Microplastics catch an atmospheric ride to the oceans and the Arctic

Plastic is ubiquitous in human environments—and it doesn’t stay put. Tiny plastic particles have been found in some of the most remote parts of the planet, showing up in ice cores drilled in the Arctic, in protected wilderness areas in the Western US, and on high mountains in the European Alps.

Researchers have long suspected that these minuscule particles were being transported long distances through the atmosphere before raining down or falling out of the atmosphere as dust. A modeling study published this week bolsters the evidence for this idea, modeling how microplastics from vehicle tires and brake pads hitch an atmospheric ride from urban streets to remote regions and the world’s oceans (Nat. Commun. 2020, DOI: 10.1038/s41467-020-17201-9).
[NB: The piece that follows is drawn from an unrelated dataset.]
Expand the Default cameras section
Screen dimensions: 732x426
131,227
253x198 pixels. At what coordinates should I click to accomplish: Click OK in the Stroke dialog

In recent years, researchers tracing the movement of microplastics into the wild have focused on how the pollutants move through waterways, such as by washing from rivers into the oceans. But this pathway doesn’t explain how microplastics get to many remote regions, says Timothy Hoellein, an ecologist at Loyola University Chicago. Hoellein, who studies the effects of plastic on aquatic environments, was not involved in the atmospheric modeling research. His team has found microplastics in remote rivers within Yellowstone National Park in Montana, where “there’s nobody around,” he says. Atmospheric transport seemed like the only possible way microplastics could reach those rivers.

To model how microplastics relocate by air, atmospheric chemist Nikolaos Evangeliou and his team at the Norwegian Institute for Air Research focused on one source of microplastics: roadways. Traffic microplastics—produced when friction between the road and tires or between brake pads causes bits of plastic to break off or volatilize—are a relatively small source of these pollutants, Evangeliou says. Germany, for example, produced 12.6 million metric tons (t) of plastics in 2017, but only produces an estimated 100,000 t of tire-wear particles per year. Evangeliou and his colleagues chose to focus on traffic microplastics because they knew they could quantify them relatively well, he says.

They estimated traffic microplastic emissions around the world using greenhouse gas emissions data, which correlate with traffic intensity; information about the lifetime weight loss of returned tires; and other information. They then fed the estimate into atmospheric transport models for particulates. These models were developed to study the movement of fine aerosols that have implications for human health and the climate; with small adaptations, they can predict the movement of plastic microparticles, too.

Overall, the study suggests that atmospheric transport can indeed move plastic microparticles from densely populated areas to distant places, including the Arctic. The team estimates that each year, the atmosphere transports 140 metric kilotons (kt) of traffic-produced particles into the world’s oceans—equivalent to the amount delivered by rivers—and 86.1 kt to the world’s ice and snow cover. Evangeliou says the deposition of microplastics on the world’s already vulnerable snow and ice formations is particularly concerning. Since they are dark in color, these particles may absorb sunlight and accelerate melting, he says.

It’s been difficult to pinpoint the sources of the microplastics ecologists have been finding at their study sites, but this study is a step in that direction, Hoellein says. Janice Brahney, a biogeochemist at Utah State University, agrees. The work takes “first steps to figure out what are the major emission point sources into the atmosphere.” The next step is to validate modeling studies with field measurements, Brahney says.

Brahney’s working on it. Last month, her group published results of a survey of microplastic pollution in protected wilderness areas in the western US (Science 2020, DOI: 10.1126/science.aaz5819). She had set out to study patterns of dust deposition, but when she realized how much of the dust was actually microplastics, she pivoted: In her study, about 98% of soil samples from US protected areas contained microplastic pollutants. She used models from the US National Oceanic and Atmospheric Administration to trace where those particles originated in the region. “As an air mass moves through an urban center, it picks up plastic,” she says. She’s now working on a study that will link observational data and global atmospheric models.

While ecologists try to tease out the effects of microplastics on ecosystems, atmospheric chemists want to know more about their geophysical effects, which have been little studied. Some atmospheric aerosols serve as condensation sites that seed rain and snow formation, and some can affect regional temperatures by absorbing or reflecting sunlight. Researchers want to know whether microplastics behave similarly. Evangeliou says he’s now studying whether and how atmospheric microplastics affect the climate.

Both Brahney’s and Evangeliou’s studies raise more questions than scientists can answer yet, Brahney says. “It’s scary how little we know,” she says.